Under G.S. 130A-235, the North Carolina Commission for Public Health is required to adopt rules regarding the sanitation of certain institutions and facilities, including nursing homes. The Commission’s rules presently require inspections to occur at least quarterly for hospitals, nursing homes, and adult care homes that prepare and serve meals to 13 or more patients or residents. S.L. 2011-226 (H 622) alters this requirement for nursing homes that meet two conditions: (1) licensure under either Article 5 Part 1 or Article 6 Part 1 of G.S. Chapter 131E, and (2) certification by the federal Centers for Medicare and Medicaid Services. For nursing homes that meet those requirements and achieve a sanitation grade of “A,” the frequency of inspections is reduced to a minimum of twice per year until October 1, 2012 and once per year thereafter. However, if a facility receives a sanitation grade of “B” or lower, inspections may be conducted until the “A” is achieved. Further, local health departments may conduct inspections in response to a complaint or in the interest of public safety. 

Private Wells

In 2006, the General Assembly enacted a law requiring local health departments to operate programs for the testing, inspection and permitting of private drinking water wells. Each local health department was required to have a program in place and operating by July 1, 2008. During the 2011 session, a bill was introduced that would have repealed the statute that requires the local health department well programs, but the General Assembly did not act on the bill. Therefore, the programs remain in place and subject to the state statutes and rules under which they were created. The state budget eliminated the positions of DEH staff members who provided technical assistance to the local programs, but it did not eliminate the programs themselves.

However, legislation was enacted that affects the permitting aspect of the local health department programs. S.L. 2011-255 (S 676) amends G.S. 87-97 to:

  • Prohibit any person from unduly delaying or refusing to permit a well that can be constructed or repaired to operate in compliance with state statutes and rules.
  • Prohibit a permit denial that is based on a local government policy that discourages or prohibits the drilling of new wells, if the well is in compliance with state statutes and rules.

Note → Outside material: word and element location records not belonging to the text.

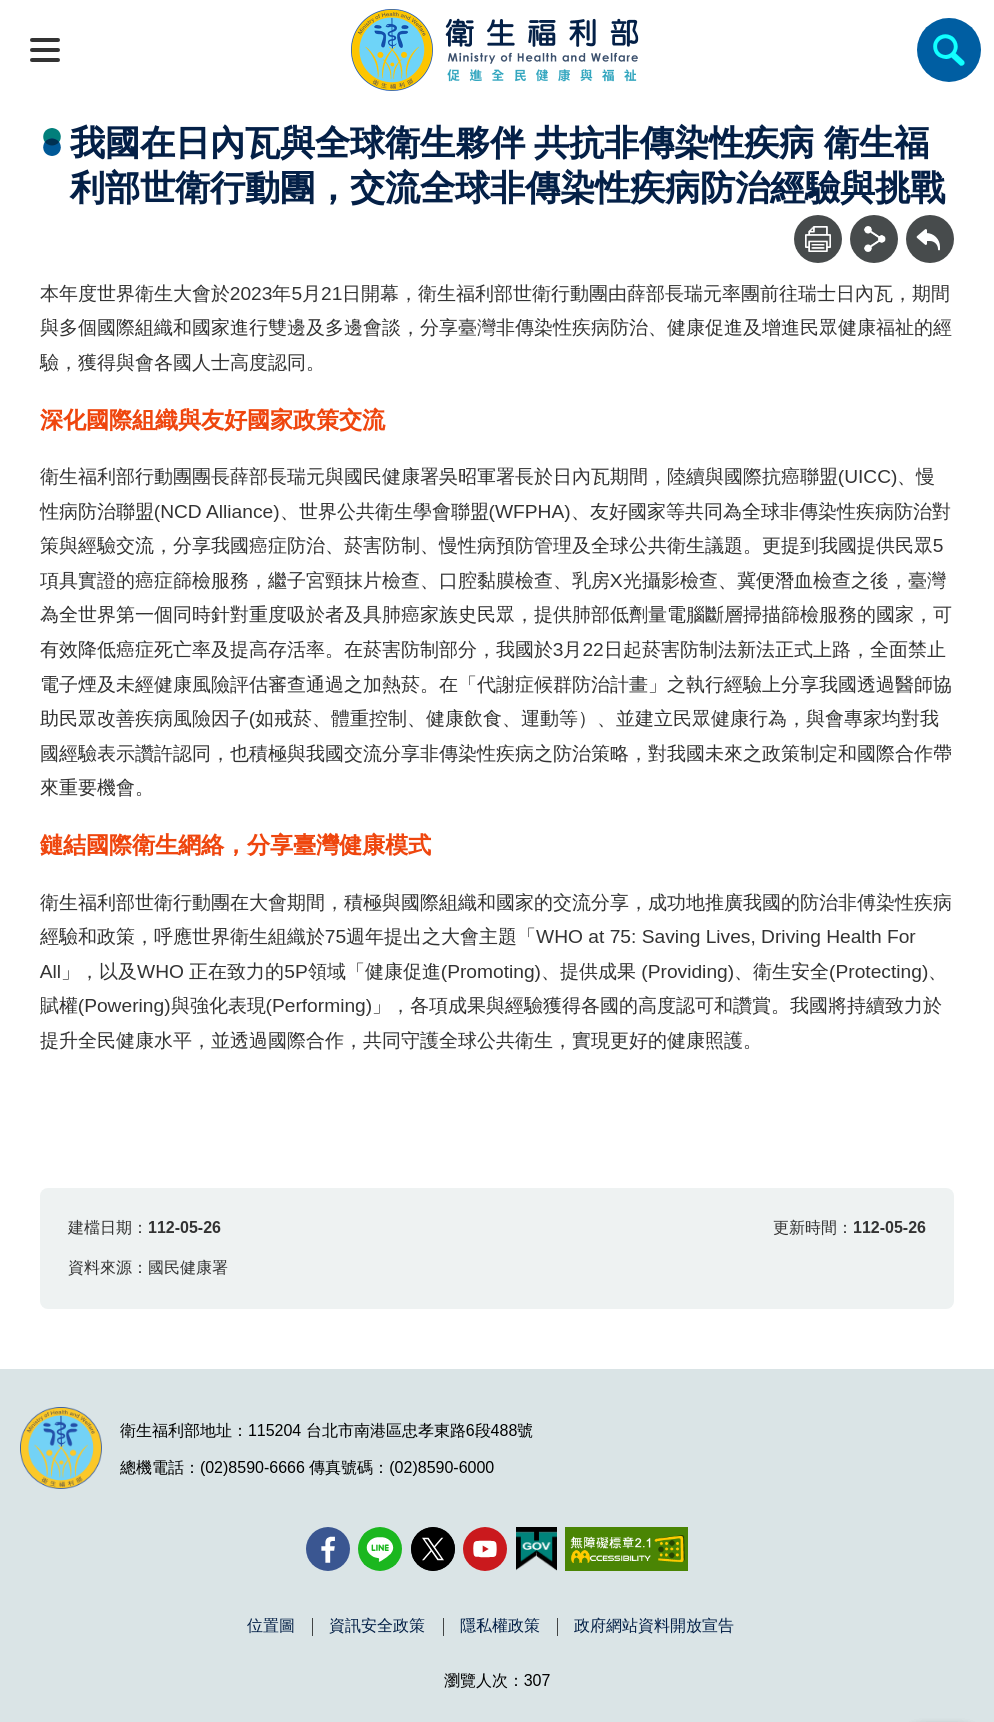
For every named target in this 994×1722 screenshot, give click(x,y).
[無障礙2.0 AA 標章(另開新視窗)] (626, 1549)
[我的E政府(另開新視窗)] (536, 1549)
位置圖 (271, 1626)
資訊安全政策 (377, 1626)
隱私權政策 (500, 1626)
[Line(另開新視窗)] (380, 1549)
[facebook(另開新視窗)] (328, 1549)
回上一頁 (930, 224)
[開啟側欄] (45, 50)
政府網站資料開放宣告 (654, 1626)
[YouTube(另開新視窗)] (485, 1549)
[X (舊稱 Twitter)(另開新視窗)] (433, 1549)
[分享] (874, 239)
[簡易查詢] (949, 50)
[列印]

 Functionally Equivalent Wastewater Systems

On-site wastewater (septic) systems are subject to state statutes and rules that address system design, location, construction and operation. Local health departments are responsible for conducting inspections and issuing permits before an on-site wastewater system is constructed, and again before it is put into operation. S.L. 2011-261 (H 594) amends G.S. 130A-343 to allow for some nonstandard wastewater systems to be approved if they are functionally equivalent to a standard system. Specifically, it allows the manufacturer of a wastewater trench system to petition the Commission for Public Health to have the system approved as an “innovative wastewater system”—a designation created for systems that perform as well or better than conventional systems and meet certain construction criteria. The new law sets forth the information the manufacturer must provide in its petition, as well as the criteria the Commission must use to determine whether the system is functionally equivalent to a standard system.